Lost manuscript of Merlin and King Arthur legend read for the first time after centuries hidden inside another book

 

Cambridge University Library Sally Kilby and Błażej Mikuła photograph inside the folds of a Medieval manuscript (Credit: Cambridge University Library)Cambridge University Library
(Credit: Cambridge University Library)

An intriguing sequel to the tale of Merlin has sat unseen within the bindings of an Elizabethan deeds register for nearly 400 years. Researchers have finally been able to reveal it with cutting-edge techniques.

It is the only surviving fragment of a lost medieval manuscript telling the tale of Merlin and the early heroic years of King Arthur's court.

In it, the magician becomes a blind harpist who later vanishes into thin air.

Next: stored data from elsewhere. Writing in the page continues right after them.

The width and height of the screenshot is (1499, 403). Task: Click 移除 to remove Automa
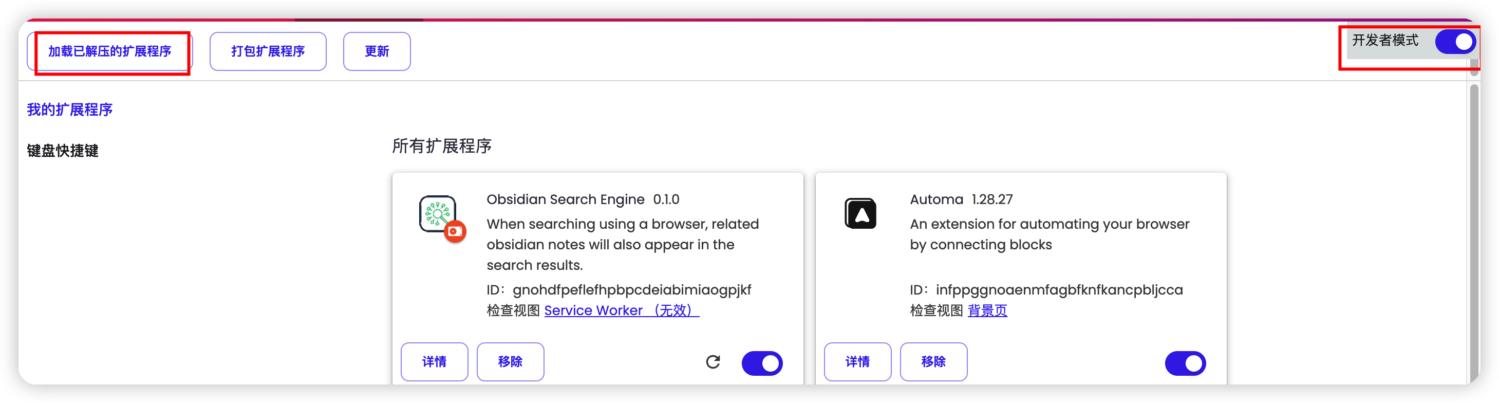pyautogui.click(x=933, y=362)
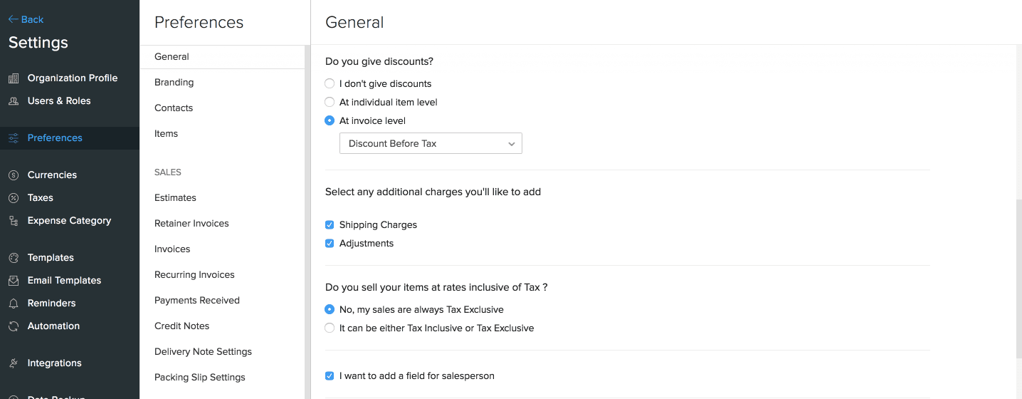The image size is (1022, 399).
Task: Uncheck the Shipping Charges checkbox
Action: coord(330,224)

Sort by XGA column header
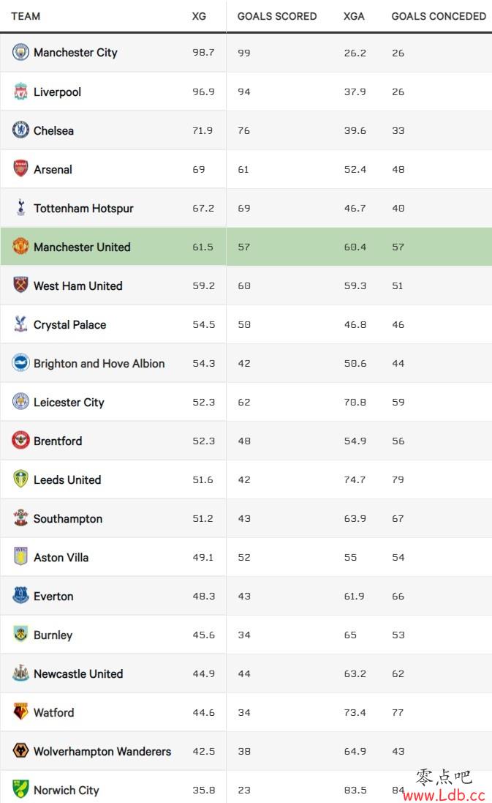(354, 16)
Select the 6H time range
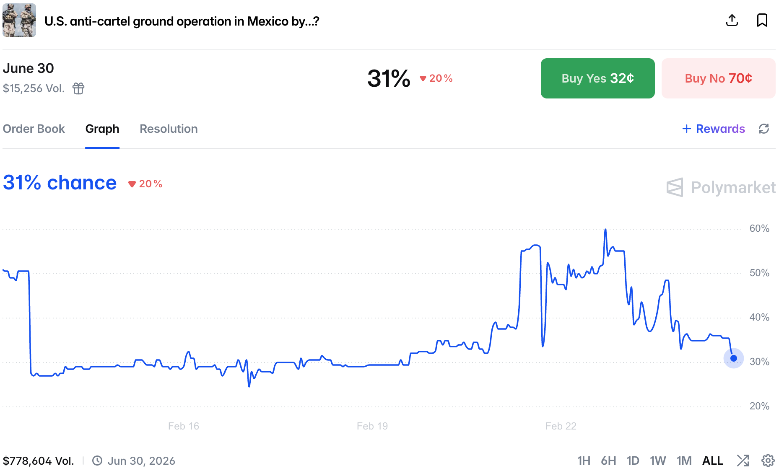 608,461
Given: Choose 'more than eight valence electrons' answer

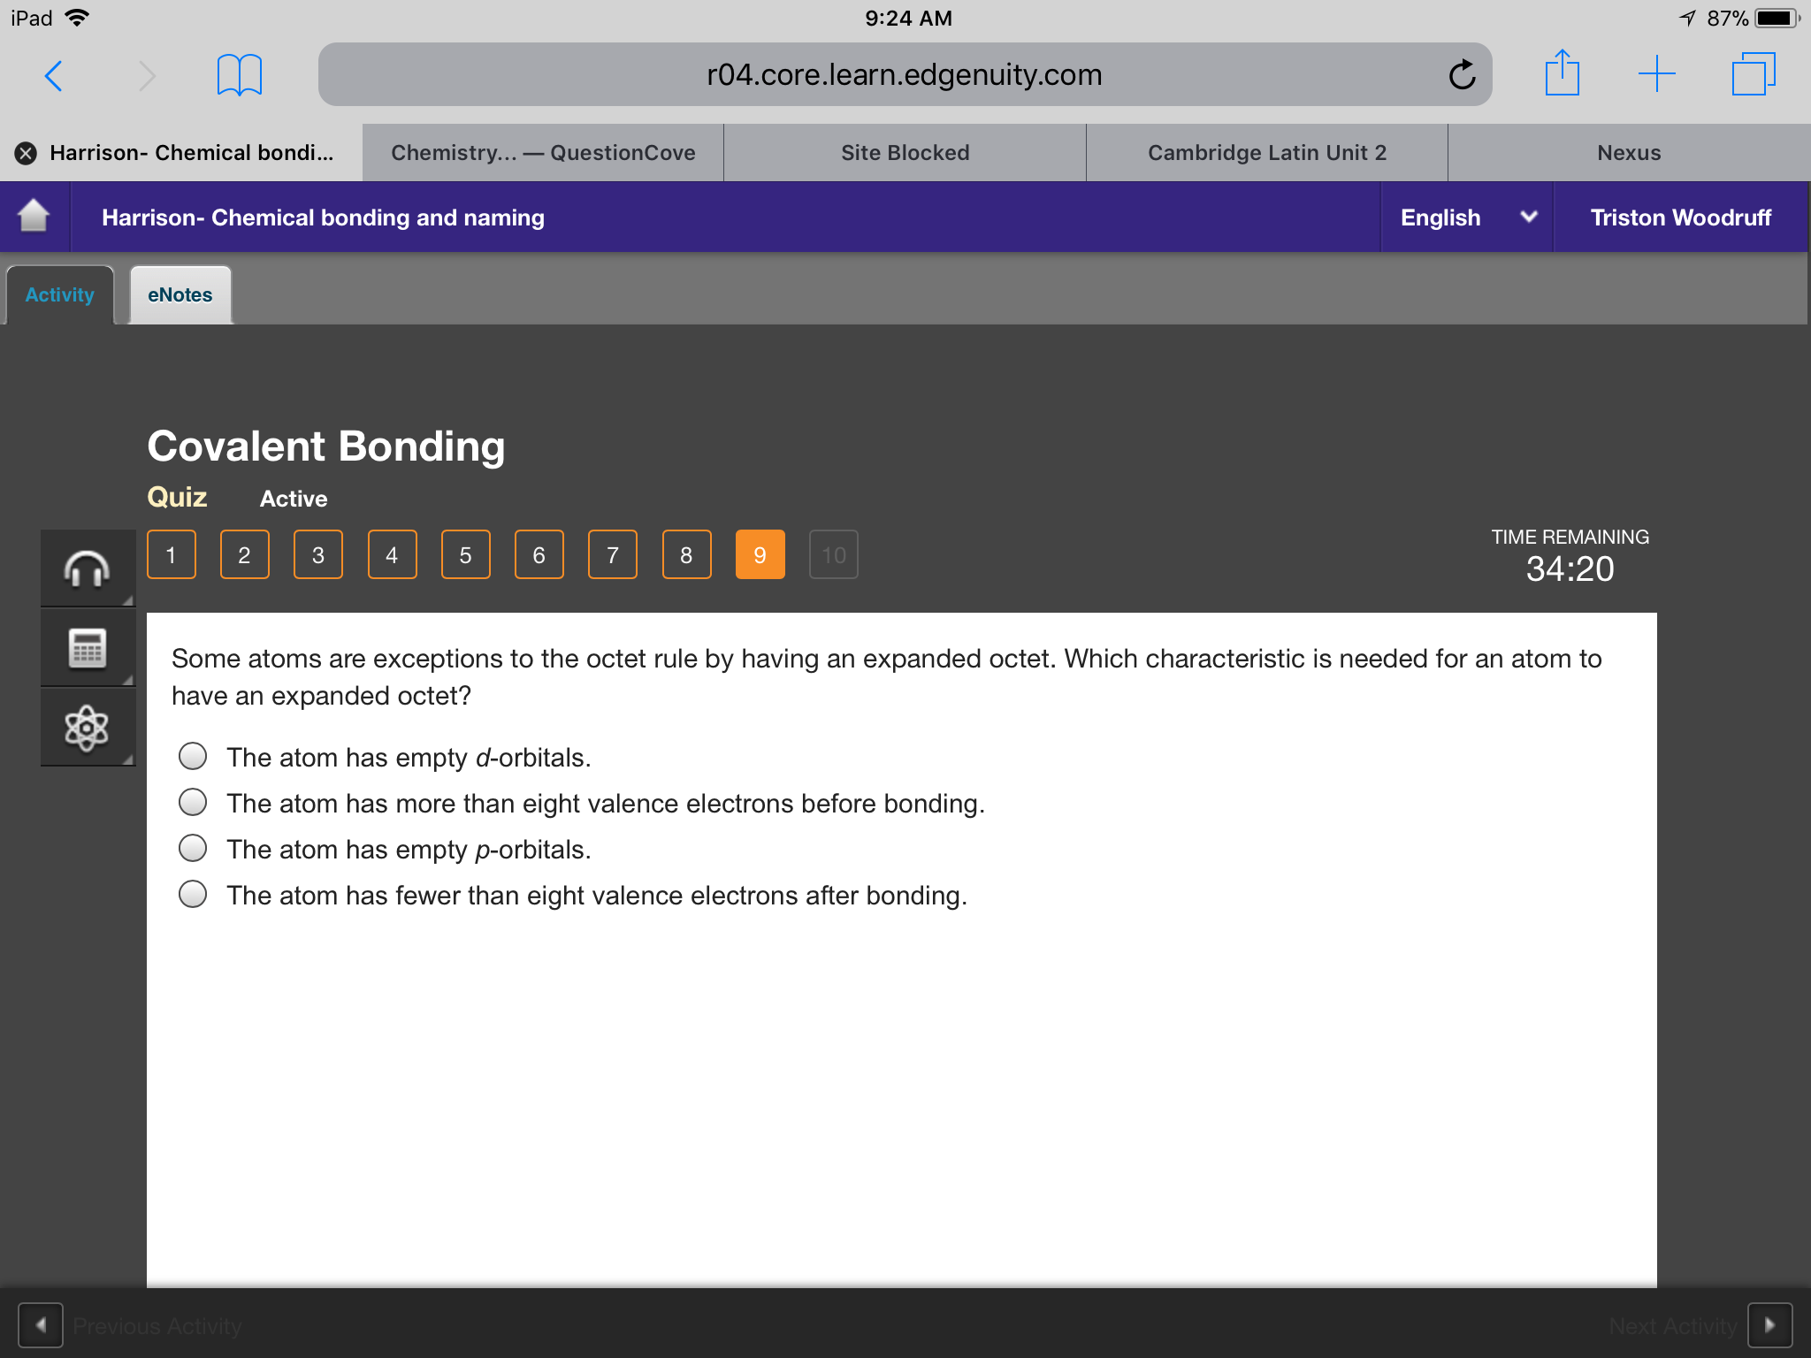Looking at the screenshot, I should pos(193,803).
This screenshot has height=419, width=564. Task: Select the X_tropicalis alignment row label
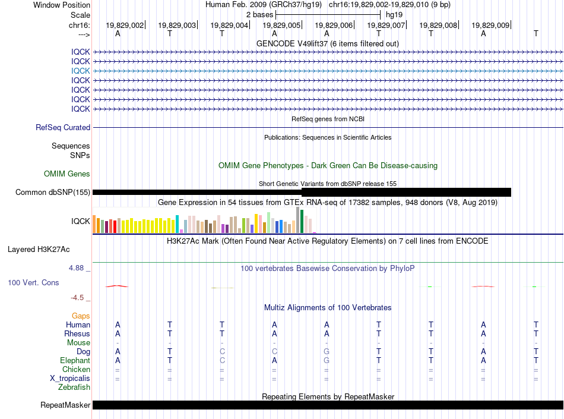coord(70,379)
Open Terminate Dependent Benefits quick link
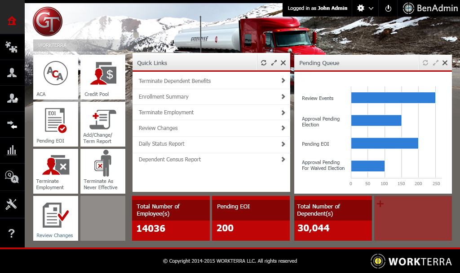The height and width of the screenshot is (273, 460). pyautogui.click(x=211, y=81)
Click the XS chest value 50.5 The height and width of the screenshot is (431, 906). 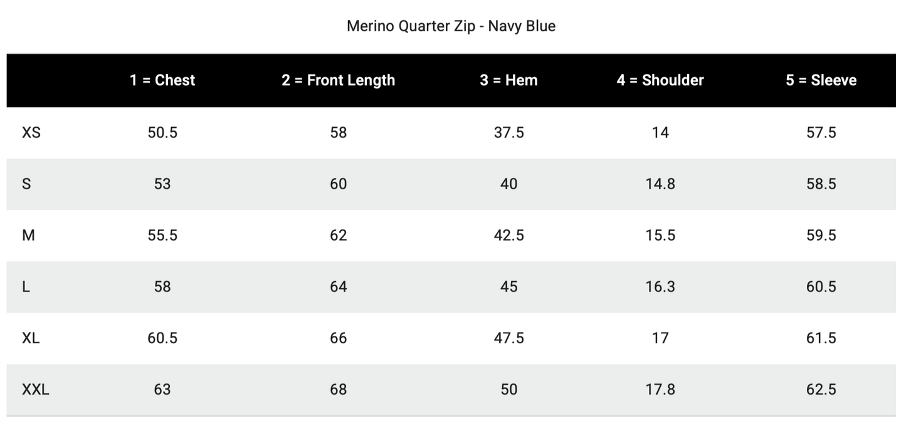click(x=162, y=133)
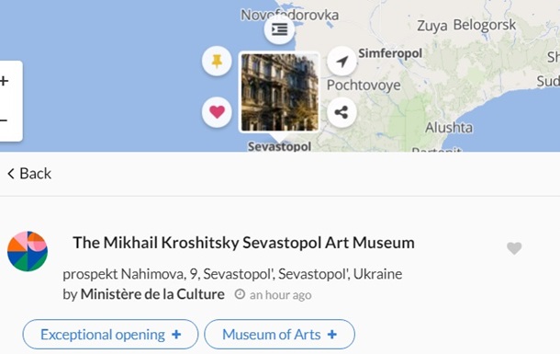Click the pink heart favorite button on map
The width and height of the screenshot is (560, 354).
pos(217,112)
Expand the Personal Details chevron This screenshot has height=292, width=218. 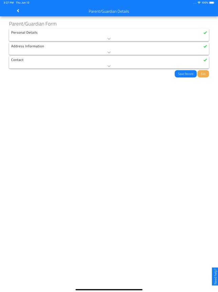(109, 39)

He will then reappear as a balding child who issues edicts to King Arthur wearing no underwear.

The shape-shifting Merlin – whose powers apparently stem from being the son of a woman impregnated by the devil – asks to bear Arthur's standard (a flag bearing his coat of arms) on the battlefield. The king agrees – a good decision it turns out – for Merlin is destined to turn up with a handy secret weapon: a magic, fire-breathing dragon. 

For over 400 years, this fragile remnant of a celebrated medieval story lay undisturbed and unnoticed, repurposed as a book cover by Elizabethans to help protect an archival register of property deeds 

Now, the 700-year-old fragment of Suite Vulgate du Merlin – an Old French manuscript so rare there are less than 40 surviving copies in the world – has been discovered by an archivist in Cambridge University Library, folded and stitched into the binding of the 16th-Century register.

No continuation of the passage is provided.